With this type a data the key distinction is whether you
have 2 or more than 2 categories whose proportions should
add up to 1. In the former case you either use -betafit-
or -glm varlist , link(logit) family(binomial) vce(robust)-.
In the latter case you can use -dirifit- or -fmlogit-.

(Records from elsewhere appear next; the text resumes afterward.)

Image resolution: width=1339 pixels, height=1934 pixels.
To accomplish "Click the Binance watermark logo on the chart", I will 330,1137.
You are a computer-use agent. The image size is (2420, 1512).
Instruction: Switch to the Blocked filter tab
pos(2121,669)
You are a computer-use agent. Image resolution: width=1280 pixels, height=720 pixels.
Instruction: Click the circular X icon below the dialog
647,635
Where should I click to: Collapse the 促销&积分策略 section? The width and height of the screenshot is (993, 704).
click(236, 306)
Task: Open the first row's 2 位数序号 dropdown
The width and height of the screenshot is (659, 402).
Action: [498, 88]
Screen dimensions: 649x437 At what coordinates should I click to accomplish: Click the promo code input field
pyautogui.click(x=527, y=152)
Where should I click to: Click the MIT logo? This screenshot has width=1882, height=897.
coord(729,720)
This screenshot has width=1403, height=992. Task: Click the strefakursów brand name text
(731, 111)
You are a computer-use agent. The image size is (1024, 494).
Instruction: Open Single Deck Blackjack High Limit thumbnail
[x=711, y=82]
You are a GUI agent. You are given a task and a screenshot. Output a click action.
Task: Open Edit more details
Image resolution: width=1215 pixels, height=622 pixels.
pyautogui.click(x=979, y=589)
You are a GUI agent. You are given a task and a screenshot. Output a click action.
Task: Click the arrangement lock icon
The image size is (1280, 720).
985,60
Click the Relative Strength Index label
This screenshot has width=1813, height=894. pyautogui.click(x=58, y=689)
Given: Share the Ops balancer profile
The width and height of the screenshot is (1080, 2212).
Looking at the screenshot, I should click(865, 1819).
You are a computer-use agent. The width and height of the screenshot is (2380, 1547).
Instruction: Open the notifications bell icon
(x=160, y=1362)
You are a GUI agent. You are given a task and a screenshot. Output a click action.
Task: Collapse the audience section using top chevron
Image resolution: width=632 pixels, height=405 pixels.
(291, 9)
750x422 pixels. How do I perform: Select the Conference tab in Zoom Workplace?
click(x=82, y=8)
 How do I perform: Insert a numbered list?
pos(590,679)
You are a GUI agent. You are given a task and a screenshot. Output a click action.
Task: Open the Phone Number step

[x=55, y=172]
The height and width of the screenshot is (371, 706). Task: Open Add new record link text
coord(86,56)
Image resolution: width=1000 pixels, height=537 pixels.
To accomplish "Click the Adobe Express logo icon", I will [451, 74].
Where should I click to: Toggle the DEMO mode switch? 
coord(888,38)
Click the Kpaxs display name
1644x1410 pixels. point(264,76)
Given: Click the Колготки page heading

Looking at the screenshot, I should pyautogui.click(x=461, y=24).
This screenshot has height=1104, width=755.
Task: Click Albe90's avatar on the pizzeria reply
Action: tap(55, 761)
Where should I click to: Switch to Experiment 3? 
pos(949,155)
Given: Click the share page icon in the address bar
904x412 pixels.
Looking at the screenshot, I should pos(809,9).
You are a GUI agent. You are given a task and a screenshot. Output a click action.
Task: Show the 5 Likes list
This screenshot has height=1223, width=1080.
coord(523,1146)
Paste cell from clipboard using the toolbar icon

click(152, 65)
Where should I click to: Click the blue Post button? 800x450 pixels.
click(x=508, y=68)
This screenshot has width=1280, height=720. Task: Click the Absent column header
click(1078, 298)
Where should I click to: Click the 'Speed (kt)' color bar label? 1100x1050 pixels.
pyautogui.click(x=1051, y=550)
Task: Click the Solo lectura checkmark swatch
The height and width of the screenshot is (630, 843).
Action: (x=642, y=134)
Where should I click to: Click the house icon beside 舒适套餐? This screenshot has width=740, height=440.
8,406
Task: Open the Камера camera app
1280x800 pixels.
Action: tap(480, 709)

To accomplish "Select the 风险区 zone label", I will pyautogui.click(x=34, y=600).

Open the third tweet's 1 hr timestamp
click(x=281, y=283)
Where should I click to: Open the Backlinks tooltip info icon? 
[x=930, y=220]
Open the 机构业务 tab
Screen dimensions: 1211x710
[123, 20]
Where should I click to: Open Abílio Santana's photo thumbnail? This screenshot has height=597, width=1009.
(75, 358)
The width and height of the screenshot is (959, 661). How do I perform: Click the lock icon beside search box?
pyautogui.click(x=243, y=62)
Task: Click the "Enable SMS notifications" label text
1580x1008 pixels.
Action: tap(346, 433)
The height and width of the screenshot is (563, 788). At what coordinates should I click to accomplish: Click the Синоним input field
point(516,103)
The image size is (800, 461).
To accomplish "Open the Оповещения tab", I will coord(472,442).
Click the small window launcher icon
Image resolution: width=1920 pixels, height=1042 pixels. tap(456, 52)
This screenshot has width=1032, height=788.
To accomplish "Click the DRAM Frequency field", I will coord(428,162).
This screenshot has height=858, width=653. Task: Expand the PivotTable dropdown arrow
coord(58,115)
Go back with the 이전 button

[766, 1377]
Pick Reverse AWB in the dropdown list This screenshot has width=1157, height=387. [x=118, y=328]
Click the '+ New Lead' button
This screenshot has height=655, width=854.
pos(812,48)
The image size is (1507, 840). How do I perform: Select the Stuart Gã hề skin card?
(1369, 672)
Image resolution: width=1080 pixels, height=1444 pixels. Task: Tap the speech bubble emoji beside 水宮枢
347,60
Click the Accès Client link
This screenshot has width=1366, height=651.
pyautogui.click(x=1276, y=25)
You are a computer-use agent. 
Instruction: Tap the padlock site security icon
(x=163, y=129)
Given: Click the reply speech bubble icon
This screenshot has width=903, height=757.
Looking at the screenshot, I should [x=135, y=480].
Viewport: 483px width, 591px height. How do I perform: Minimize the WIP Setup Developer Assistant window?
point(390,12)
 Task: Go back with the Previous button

you can install -betafit-, -dirifit-, and -fmlogit- by
typing in Stata:
ssc install betafit
ssc install dirifit
ssc install fmlogit

-betafit-, -glm-, and -dirifit- were discussed in this talk
at the 2006 London Stata Users' Group meeting:
http://ideas.repec.org/s/boc/usug06.html

The -glm- trick is based on this paper:
Papke, Leslie E. and Jeffrey M. Wooldridge. (1996)
"Econometric Methods for Fractional Response Variables with
an Application to 401(k) Plan Participation Rates". Journal
of Applied Econometrics, 11(6):619-632.

The -glm- trick is also discussed in the Stata tip:
Christopher F. Baum (2008) "Stata tip 63: Modeling proportions"
The Stata Jouranl, 8(2): 299--303.
http://www.stata-journal.com/article.html?article=st0147

The model implemented in -betafit- was discussed in a number
of papers:
Ferrari, S.L.P. and Cribari-Neto, F. (2004). "Beta regression
for modelling rates and proportions". Journal of Applied
Statistics 31(7): 799-815.

Paolino, P. (2001). "Maximum likelihood estimation of models
with beta-distributed dependent variables". Political Analysis,
9(4): 325-346.

Smithson, M. and Verkuilen, J. (2006) "A better lemon squeezer?
Maximum likelihood regression with beta-distributed dependent
variables". Psychological Methods, 11(1): 54-71.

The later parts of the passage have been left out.